According to prosecutors, Cornett saw the movie Natural Born Killers, decided she wanted to traverse the country killing people and began recruiting people to go with her.
Blackburn claimed in his letter to the network that the show was filled with unbelievable misrepresentation of fact. As a result, Mayor Frank Justice II and city commissioners passed a resolution on Monday demanding a public apology.
Justice said he fears the show has put Pikeville in such an unfavorable light that industrial recruiters will find it more difficult to convince companies to move into the town.
Were a progressive town, Justice said today
I will side with A&E in that case.
Captain Obvious to the rescue!
But not nearly in the numbers that you will find in Pikeville! : )
While no doubt you can find less than flattering images in any town... these 3 images are not something you are going to find in "every town".
Remember passing through Pikeville, KY on the way to Virginia to visit my grandparents a number of times with my folks when I was small. My dad liked to use the backroads to travel as opposed to the interstate which was linked to a toll road. The backroads weren't patrolled by the police. Remember a one-lane wooden, rickety bridge that we rolled across at about 5 mph. I just knew that bridge was going to drop into the river below. That bridge was replaced about 25 years ago with a concrete one.
Oh, and what's up with a town of 6,000 people having over 100 attorneys? Is it normal for a town's population to be nearly 2% lawyers?
Maybe this publicity will keep out some of the D*&@ Y?*&%%s, but I doubt it.
"Pay no attention to the man with the banjo!"
Grab a fence post, hold it tight
Womp your partner with all your might.
Hit him in the shin, hit him in the head,
Hit him again, the critter ain't dead.
Wop him low and wop him high, Stick your finger in his eye.
Pretty little rhythm, pretty little sound,
Bang your heads against the ground.
(Bugs continues to fiddle away.)
Promenade all around the room,
Promenade like a bride and groom.
(Bugs leads the boys to a hay baler machine. He opens a door in the machine for them to enter.)
Open up the door and step right in,
Close the door and into a spin.
Whirl, whirl, twist and twirl,
(Bugs throws a switch, turning on the baler.)
Jump all around like a flyin' squirrel.
Now don't you cuss and don't you swear,
Just come right out and form a square.
I dunno...Pikeville is only about forty-five miles west of my hometown, and it sounds to me like that A&E hit the nail right on the head. The town "pillars" should probably keep quiet about the whole thing and not bring anymore publicity upon themselves and their "city," if it can be called that.
"a place most kids will do anything to escape . . ." I know I certainly felt that way.

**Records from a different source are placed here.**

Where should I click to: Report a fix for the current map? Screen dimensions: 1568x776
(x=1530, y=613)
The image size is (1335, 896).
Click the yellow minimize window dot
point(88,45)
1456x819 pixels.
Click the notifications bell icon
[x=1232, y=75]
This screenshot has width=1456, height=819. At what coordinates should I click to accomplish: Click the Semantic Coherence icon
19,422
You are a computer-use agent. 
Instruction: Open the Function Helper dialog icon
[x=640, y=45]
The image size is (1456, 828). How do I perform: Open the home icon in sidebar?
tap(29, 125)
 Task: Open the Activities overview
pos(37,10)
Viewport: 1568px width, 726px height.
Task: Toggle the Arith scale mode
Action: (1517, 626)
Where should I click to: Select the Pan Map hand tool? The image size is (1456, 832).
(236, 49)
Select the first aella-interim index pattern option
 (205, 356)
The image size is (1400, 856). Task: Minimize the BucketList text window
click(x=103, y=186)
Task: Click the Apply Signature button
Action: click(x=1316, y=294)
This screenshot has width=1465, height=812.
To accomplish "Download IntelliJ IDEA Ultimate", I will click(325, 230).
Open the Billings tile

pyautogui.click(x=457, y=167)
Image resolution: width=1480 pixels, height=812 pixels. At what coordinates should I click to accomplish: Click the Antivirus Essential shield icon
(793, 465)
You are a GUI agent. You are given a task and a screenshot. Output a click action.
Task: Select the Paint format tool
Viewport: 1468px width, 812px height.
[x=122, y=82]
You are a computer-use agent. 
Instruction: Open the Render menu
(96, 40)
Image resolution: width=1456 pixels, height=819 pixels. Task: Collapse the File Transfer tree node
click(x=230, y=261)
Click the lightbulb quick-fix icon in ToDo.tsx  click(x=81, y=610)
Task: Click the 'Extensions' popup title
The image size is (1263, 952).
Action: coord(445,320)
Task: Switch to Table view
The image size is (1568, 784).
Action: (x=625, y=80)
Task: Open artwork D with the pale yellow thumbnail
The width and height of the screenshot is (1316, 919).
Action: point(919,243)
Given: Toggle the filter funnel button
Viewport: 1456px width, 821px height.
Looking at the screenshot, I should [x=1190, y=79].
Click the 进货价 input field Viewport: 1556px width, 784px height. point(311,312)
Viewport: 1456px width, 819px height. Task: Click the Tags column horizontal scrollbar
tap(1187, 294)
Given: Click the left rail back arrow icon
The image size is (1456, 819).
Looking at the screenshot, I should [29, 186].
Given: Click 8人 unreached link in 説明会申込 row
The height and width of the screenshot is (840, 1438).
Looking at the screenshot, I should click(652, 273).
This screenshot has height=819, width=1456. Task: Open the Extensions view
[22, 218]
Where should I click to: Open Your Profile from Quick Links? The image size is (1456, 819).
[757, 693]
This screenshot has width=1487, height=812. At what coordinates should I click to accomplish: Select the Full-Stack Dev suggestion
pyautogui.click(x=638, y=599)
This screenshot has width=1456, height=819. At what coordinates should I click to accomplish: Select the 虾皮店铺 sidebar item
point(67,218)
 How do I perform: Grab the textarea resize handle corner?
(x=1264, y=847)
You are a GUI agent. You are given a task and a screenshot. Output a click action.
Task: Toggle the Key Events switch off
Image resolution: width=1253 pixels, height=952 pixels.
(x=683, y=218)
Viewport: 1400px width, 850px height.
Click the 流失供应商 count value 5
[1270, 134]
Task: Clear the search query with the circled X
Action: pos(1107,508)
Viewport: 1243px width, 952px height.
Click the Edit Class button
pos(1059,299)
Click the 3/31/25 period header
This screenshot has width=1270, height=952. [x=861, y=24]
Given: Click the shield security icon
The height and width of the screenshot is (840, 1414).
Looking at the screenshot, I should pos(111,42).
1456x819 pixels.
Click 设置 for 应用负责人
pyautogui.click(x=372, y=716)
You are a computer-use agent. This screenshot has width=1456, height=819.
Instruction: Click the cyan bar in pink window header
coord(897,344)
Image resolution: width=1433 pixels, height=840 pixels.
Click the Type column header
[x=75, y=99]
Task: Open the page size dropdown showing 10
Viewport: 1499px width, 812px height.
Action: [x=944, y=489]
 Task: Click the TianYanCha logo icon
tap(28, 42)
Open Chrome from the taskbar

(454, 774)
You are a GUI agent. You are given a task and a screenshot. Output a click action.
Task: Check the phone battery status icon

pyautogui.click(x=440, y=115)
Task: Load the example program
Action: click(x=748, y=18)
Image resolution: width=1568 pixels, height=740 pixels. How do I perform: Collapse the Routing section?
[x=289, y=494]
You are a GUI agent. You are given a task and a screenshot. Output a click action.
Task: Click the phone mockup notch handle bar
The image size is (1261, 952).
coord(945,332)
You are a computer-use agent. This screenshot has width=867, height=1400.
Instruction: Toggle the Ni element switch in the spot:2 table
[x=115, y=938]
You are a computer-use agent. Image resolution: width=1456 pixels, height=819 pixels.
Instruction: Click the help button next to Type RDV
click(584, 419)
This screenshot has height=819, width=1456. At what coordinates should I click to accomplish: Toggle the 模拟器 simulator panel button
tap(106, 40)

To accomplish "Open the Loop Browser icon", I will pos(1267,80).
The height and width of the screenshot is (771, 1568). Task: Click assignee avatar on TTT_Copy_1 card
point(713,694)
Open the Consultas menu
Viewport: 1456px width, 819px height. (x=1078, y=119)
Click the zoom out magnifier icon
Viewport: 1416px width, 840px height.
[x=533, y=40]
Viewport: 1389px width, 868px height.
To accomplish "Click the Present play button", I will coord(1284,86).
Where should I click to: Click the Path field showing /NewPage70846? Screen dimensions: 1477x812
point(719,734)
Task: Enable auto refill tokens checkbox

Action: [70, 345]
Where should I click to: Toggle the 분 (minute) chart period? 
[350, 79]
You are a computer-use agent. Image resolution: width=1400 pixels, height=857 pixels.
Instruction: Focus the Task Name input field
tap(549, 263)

Hillbilly Days is like the World's Fair in Pikeville. I used to work at one of the law firms there. When Hillbilly Days rolled around, it was time to take off. Even the local school systems always find a reason to cancel school at least one day of Hillbilly Days.
Black lung and disability cases, divorces, and bankruptcies. Lots of 'em.
Downtown Pikeville used to have some actual businesses. At last count, I think there might be ten businesses left, and everything else is a law firm.
I spent two days in pikeville, thanks to being in a wedding. I can say that I saw at least ONE if not more of everything they say was portrayed in the article, in that two day period.
The show was about a series of murders that happened in that town. When the show is about murders and their subsequent coverups, there's only so high on the "portray us in a positive light scale" one can go.